Foto: redes sociales de Club Reboceros de La Piedad Oficial
El futbol mexicano vuelve a verse envuelto en polémica tras revelarse un presunto caso de amaño de partidos en la Liga Premier. De acuerdo con información difundida por el periodista David Medrano, ocho jugadores del club Reboceros de La Piedad habrían estado involucrados en la manipulación de resultados en al menos siete encuentros.
Según lo publicado por Medrano, la directiva del equipo detectó irregularidades que apuntan a un posible arreglo de partidos, situación que derivó en una decisión inmediata: los ocho futbolistas señalados fueron separados del plantel y estarían en proceso de ser dados de baja de la institución.

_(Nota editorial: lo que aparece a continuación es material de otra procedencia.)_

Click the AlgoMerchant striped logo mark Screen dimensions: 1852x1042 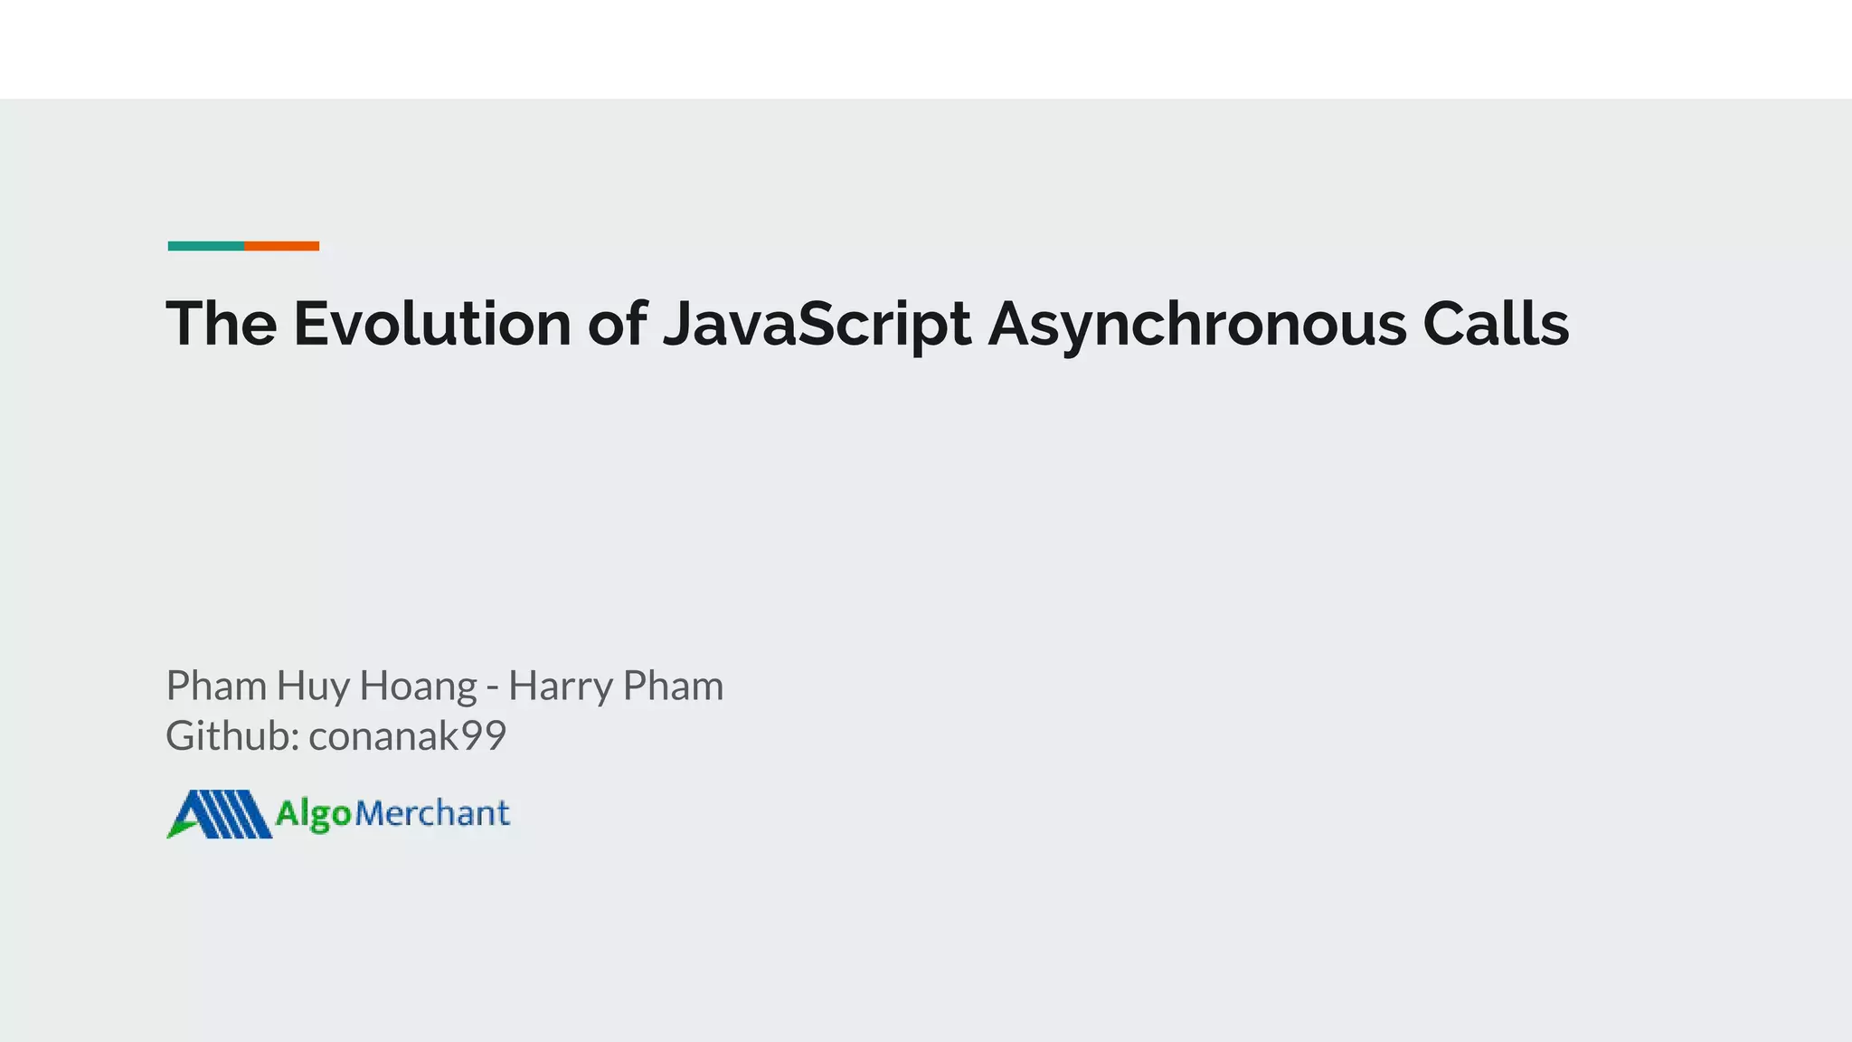pyautogui.click(x=220, y=814)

El caso ha encendido las alarmas dentro del circuito, considerando el impacto que este tipo de prácticas tiene en la credibilidad del futbol.
Investigación interna y medidas inmediatas
La propia institución habría sido la encargada de iniciar una investigación interna, identificando patrones sospechosos en varios encuentros recientes. Aunque no se han revelado públicamente los nombres de los implicados, la medida de separación sugiere que el club cuenta con indicios sólidos sobre la participación de los jugadores en estas acciones.
Este tipo de situaciones no son nuevas en categorías inferiores, donde los controles suelen ser menos estrictos y los jugadores más vulnerables a redes de apuestas ilegales. Sin embargo, cada nuevo caso representa un golpe importante a la integridad deportiva y pone bajo la lupa a las autoridades correspondientes.
Un problema que persiste en el futbol
El amaño de partidos es una problemática global que ha afectado a distintas ligas y niveles del futbol profesional. En México, aunque no es frecuente que se hagan públicos estos casos, existen antecedentes que han derivado en sanciones severas para jugadores, clubes e incluso directivos.
Se espera que, tras esta denuncia, organismos como la Federación Mexicana de Futbol tomen cartas en el asunto para esclarecer lo ocurrido y, en su caso, imponer las sanciones correspondientes. Por lo pronto, el caso de Reboceros de La Piedad se suma a la lista de episodios que manchan la competencia y ponen en duda la transparencia del deporte.